¿De verdad alguien puede ser tan infantil para creerse que entre las 0.00 horas de un día y las 0.01 del siguiente, pueden producirse cambios realmente importantes que merezcan la pena celebrarse?Si hay quienes lo creen, gloria a Dios, porque la Palabra dice que sólo si somos como niños entraremos en el Reino de los Cielos, aunque no por cuestiones como estas, claro está.
Los cristianos vivimos repitiendo como papagayos que para Dios un día es como mil años y mil años como un día, con lo que estamos diciéndole a la humanidad que el Dios en el que creemos es eterno, no está ligado al tiempo cronos, no usa reloj de pulsera, ni apaga velitas de pasteles de cumpleaños.

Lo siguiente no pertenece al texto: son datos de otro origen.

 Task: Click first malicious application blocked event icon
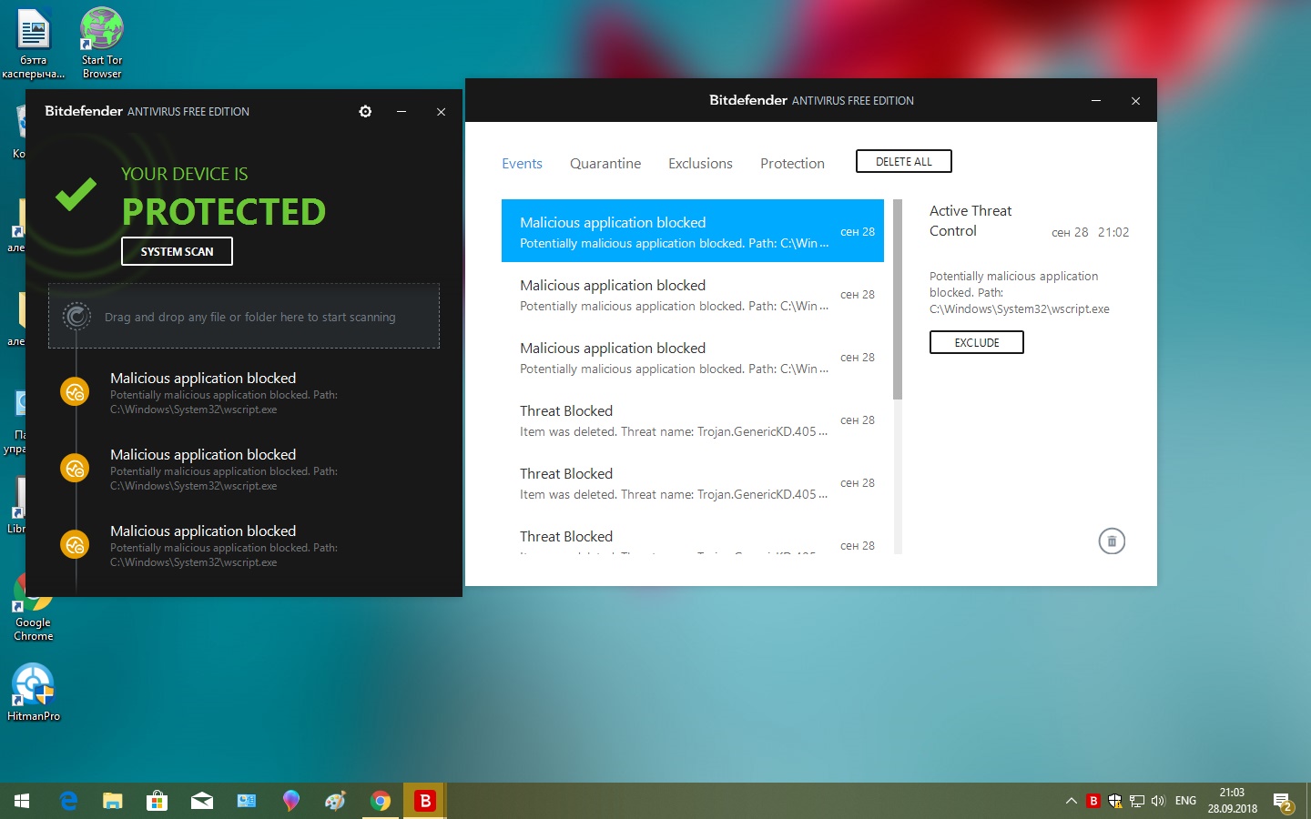coord(75,392)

Pero cuando llegan las vísperas de Año Nuevo, celebramos su llegada como si en el año mismo estuviera la razón de alguna clase de cambio notable en nuestras vidas. Eso se parece mucho a la idolatría. "¡No veo la hora que se vaya este 2009!", dicen los que estuvieron en problemas durante los 365 días que concluyen.
"¡Estoy seguro que el Señor nos va a bendecir grandemente en este año que se inicia!", profetizan otros tantos, suponiendo que, en efecto, nuestro Dios es un viejo malhumorado que sólo será capaz de arrimarnos alguna bendición después de tomarse dos copas de champagne, disparar un par de bengalas multicolores o hacer explotar petardos ensordecedores que enloquecen a niños, viejos , perros y gatos.

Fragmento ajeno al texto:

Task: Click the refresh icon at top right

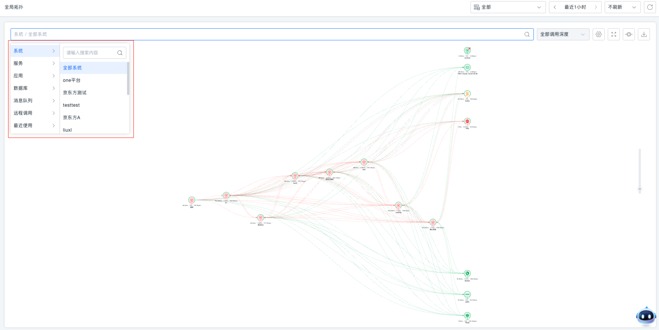Action: [650, 7]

Entiendo todo eso, no soy un arcaico legalista vetusto y avinagrado incapaz de disfrutar nada. Pero, como maestro del Señor, (No de "mi" ministerio), tengo la obligación espiritual y moral de enseñarte que Dios no está emparentado para nada con el negocio del cambio de año.
Porque, en última instancia, ese cambio de año obedece al dictado de un calendario que, si la memoria no me falla, fue inventado por un Papa romano e incorporado al mundo occidental. Y estoy por decirte que Dios tampoco anda en el negocio implantado por la iglesia católica y romana.

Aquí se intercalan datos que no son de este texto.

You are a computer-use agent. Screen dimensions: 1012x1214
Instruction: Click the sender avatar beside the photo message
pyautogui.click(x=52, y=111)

Tampoco es obligatorio realizar balances retrospectivos porque para caminar con éxito hacia adelante, no debemos mirar demasiado para atrás, ya que corremos el riesgo de colisionar. El hijo de Dios debe hacer un balance diario, y en virtud de su resultado, ajustar conductas y comportamientos para el día siguiente.
Eso es lo que debo escribir porque para eso es este espacio. Cumplí.
Ahora bajo al mundo imperfecto de los hombres imperfectos y te digo: feliz comienzo de año, gracias por haberme acompañado durante el 2009 que concluye y es mi deseo que durante 2010 Dios pueda bendecirte ricamente. Claro que para que ello sea posible, no sólo deberás utilizar un nuevo calendario, sino que también tendrás que nacer de nuevo. No bastará con descorchar botellas, sino que habrá que ser obedientes.
Y el mundo nos está demostrando que es mucho más sencillo lo del calendario...Por eso es tanta la dificultad de entrar por la puerta estrecha. Pero es la única que lleva a la salvación. Ni miles de años nuevos lo pueden lograr.